AlBallaa Safa, AlTwairesh Nora, AlSalman Abdulmalik, Alfarhood Sultan
Department of Computer Science, College of Computer and Information Sciences, King Saud University, Riyadh, Saudi Arabia.
Research Chair of Online Dialogue and Cultural Communication, Department of Computer Science, College of Computer and Information Sciences, King Saud University, Riyadh, Saudi Arabia.
PLoS One. 2025 Sep 2;20(9):e0329129. doi: 10.1371/journal.pone.0329129. eCollection 2025.

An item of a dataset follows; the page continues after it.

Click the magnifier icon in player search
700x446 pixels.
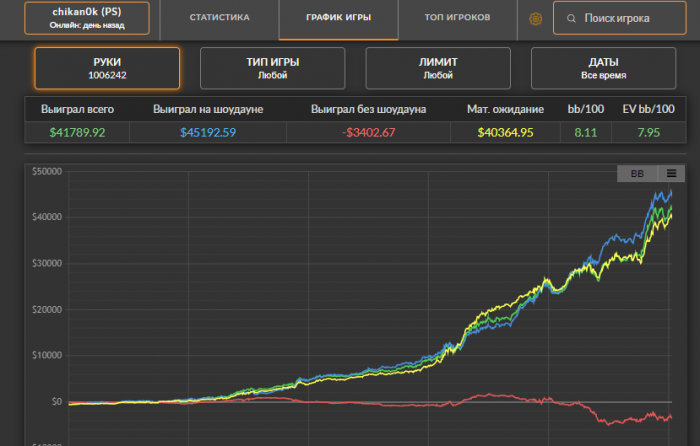pos(570,18)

The evolution of Large Language Models (LLMs) has significantly advanced artificial intelligence, driving innovation across various applications. Their continued development relies on a deep understanding of their capabilities and limitations. This is achieved primarily through rigorous evaluation based on diverse datasets. However, assessing state-of-the-art models in Arabic remains a formidable challenge due to the scarcity of comprehensive benchmarks. The absence of robust evaluation tools hinders the progress and refinement of Arabic LLMs and limits their potential applications and effectiveness in real-world scenarios. In response, we introduce the GATmath (7k questions) and GATLc (9k questions), two Arabic, large-scale, and multitask reasoning and language understanding benchmarks. Derived from the General Aptitude Test (GAT) examination, each dataset covers multiple categories, demanding skills in reasoning, semantic analysis, language comprehension, and mathematical problem-solving. To the best of our knowledge, our dataset is the first comprehensive and large-scale reasoning dataset specifically tailored to the Arabic language. We conducted a comprehensive evaluation and analysis of seven prominent LLMs on our datasets. Remarkably, even the highest-performing model attained a mere 66.9% and 64.3% accuracy, underscoring the considerable challenge posed by our datasets. This outcome illustrates the intricate nature of the tasks within our datasets and highlights the substantial room for improvement in the realm of Arabic language model development.
大语言模型(LLMs)的发展显著推动了人工智能,促进了各种应用的创新。它们的持续发展依赖于对其能力和局限性的深入理解。这主要通过基于多样数据集的严格评估来实现。然而,由于缺乏全面的基准测试,评估阿拉伯语的先进模型仍然是一项艰巨的挑战。缺乏强大的评估工具阻碍了阿拉伯语大语言模型的进步和优化,并限制了它们在现实场景中的潜在应用和有效性。作为回应,我们引入了GATmath(7000个问题)和GATLc(9000个问题),这两个阿拉伯语的、大规模的多任务推理和语言理解基准测试。每个数据集都源自通用能力测试(GAT)考试,涵盖多个类别,需要推理、语义分析、语言理解和数学问题解决等技能。据我们所知,我们的数据集是第一个专门为阿拉伯语量身定制的全面且大规模的推理数据集。我们在我们的数据集上对七个著名的大语言模型进行了全面的评估和分析。值得注意的是,即使是表现最佳的模型,准确率也仅达到66.9%和64.3%,这凸显了我们的数据集所带来的巨大挑战。这一结果说明了我们数据集中任务的复杂性,并突出了阿拉伯语语言模型开发领域仍有很大的改进空间。